## Given text

···

During this period, the balance of payments has remained at a
surplus of Rs.214.7 billion and foreign exchange reserve is
sufficient to finance the import of goods and services equivalent
to 9.7 months. The external and overall debt are assessed at low
risk of debt distress.

9. Fiscal stance. Against the backdrop of a slowdown in economic


activities, there is greater need to increase investment in
infrastructures to meet the infrastructure need and generate
decent jobs simultaneously. The government will pursue a
prudent fiscal policy for the rationalization of expenditure and
increase the domestic revenue mobilization. Likewise, recurrent
spending will be rationalized and the capital spending will be
made effective with a robust implementation plan to boost
absorptive capacity. The government will adopt a financing
strategy to lower the cost of borrowing. Gross external borrowing
is targeted to NRs 212.8 billion in FY 2023/24 lower than the
estimated target of NRs 242.3 billion in FY2022/23. Similarly,
gross domestic borrowing is targeted to NRs 240.0 billion in FY
2023/24 lower than the estimated target NRs. 256.0 billion in
FY2022/23.
10. In line with the fiscal policy stance to support medium-term
economic growth, FY2023/24 budget outlines the following:
 Real GDP growth of 6 percent
 Consumer price inflation to be contained within 6.5
percent
 Expenditure outlay of NRs 1751.3 billion
 Federal receipts of NRs 1298.6 billion
 Recurrent expenditure to be covered by domestic
revenue
 Gross domestic borrowings to be contained below 5
percent of GDP
11. Expenditure: The expenditure outlay of Government of Nepal
for FY2023/24 is 2.4 percent lower than the estimated target for
FY2022/23 and 16.4 percent higher than the revised estimate for
FY2022/23. It includes 65.2 percent for recurrent spending
including fiscal transfers, 17.3 percent for capital spending and
17.5 percent for financial provision. The allocations for recurrent
and capital budgets in FY2023/24 are lower than 3.5 percent
and 20.6 percent respectively as compared to the estimated
target of FY2022/23. It is 9.4 percent and 17.2 percent higher
than the revised estimate of FY2022/23 respectively, making the
FY2023/24 fiscal policy growth enhancing with an emphasis on
higher spending on capital projects. Reduction in the size of
budget is primarily focused on achieving fiscal discipline.

···

## Information shown
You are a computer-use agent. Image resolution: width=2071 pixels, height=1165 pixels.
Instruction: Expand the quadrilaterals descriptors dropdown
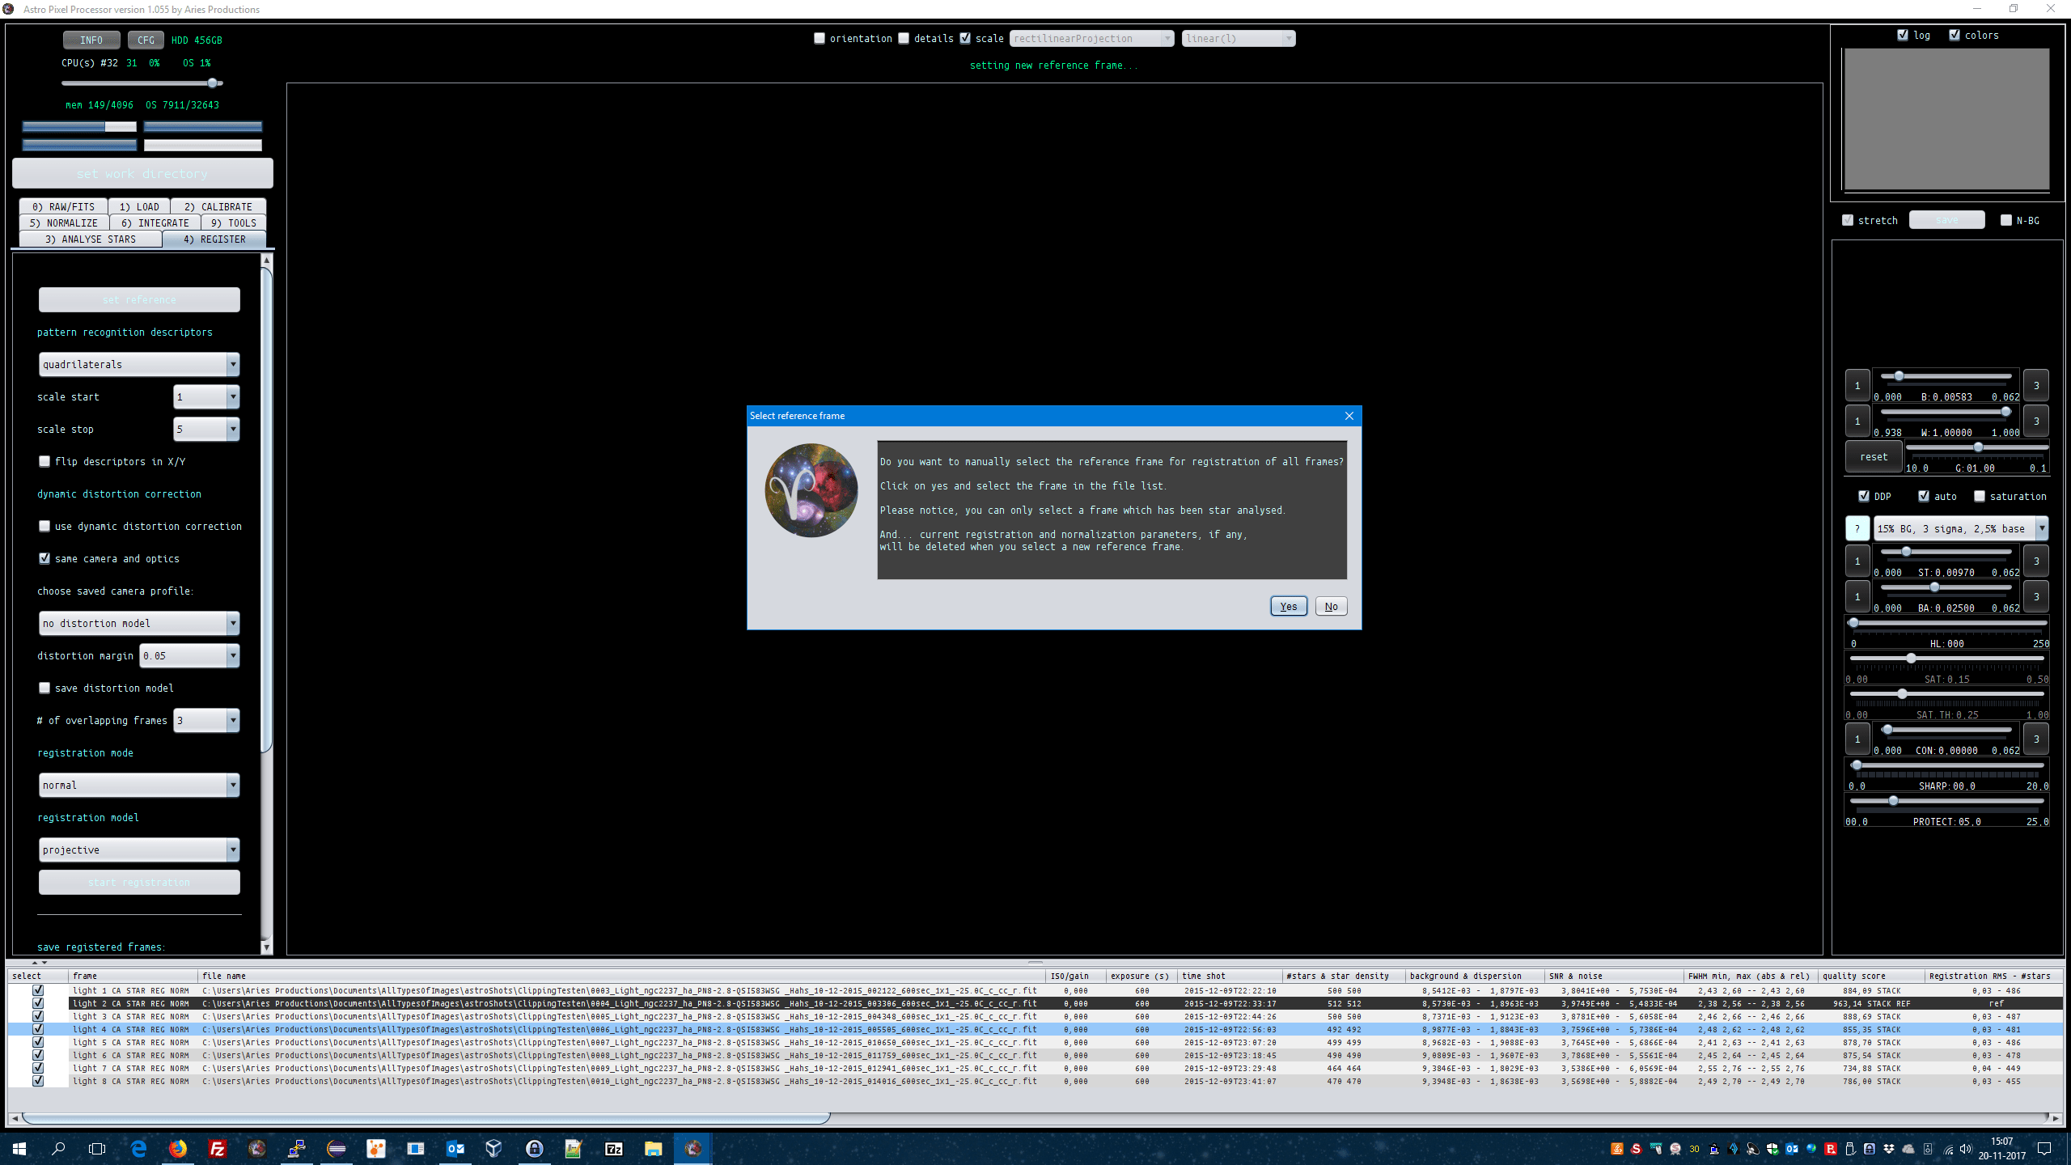point(233,365)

···

## Exercise 1
According to the budget text, what share of the FY2023/24 expenditure outlay goes to capital spending?
## Exercise 2
Say whether each statement agrees with the budget text, and quote the words that decide it.
(a) Gross external borrowing for FY 2023/24 is targeted above the estimated target for FY2022/23.
(b) The budget aims to keep consumer price inflation within 6.5 percent.
(c) The foreign exchange reserve can finance imports of goods and services for 12 months.
## Exercise 3
Repeat the budget text from "During this period, the" up to and including "of debt distress.".

## Expected output 1
17.3 percent.

## Expected output 2
(a) No: "Gross external borrowing is targeted to NRs 212.8 billion in FY 2023/24 lower than the estimated target of NRs 242.3 billion in FY2022/23."
(b) Yes: "Consumer price inflation to be contained within 6.5 percent"
(c) No: "sufficient to finance the import of goods and services equivalent to 9.7 months"

## Expected output 3
During this period, the balance of payments has remained at a
surplus of Rs.214.7 billion and foreign exchange reserve is
sufficient to finance the import of goods and services equivalent
to 9.7 months. The external and overall debt are assessed at low
risk of debt distress.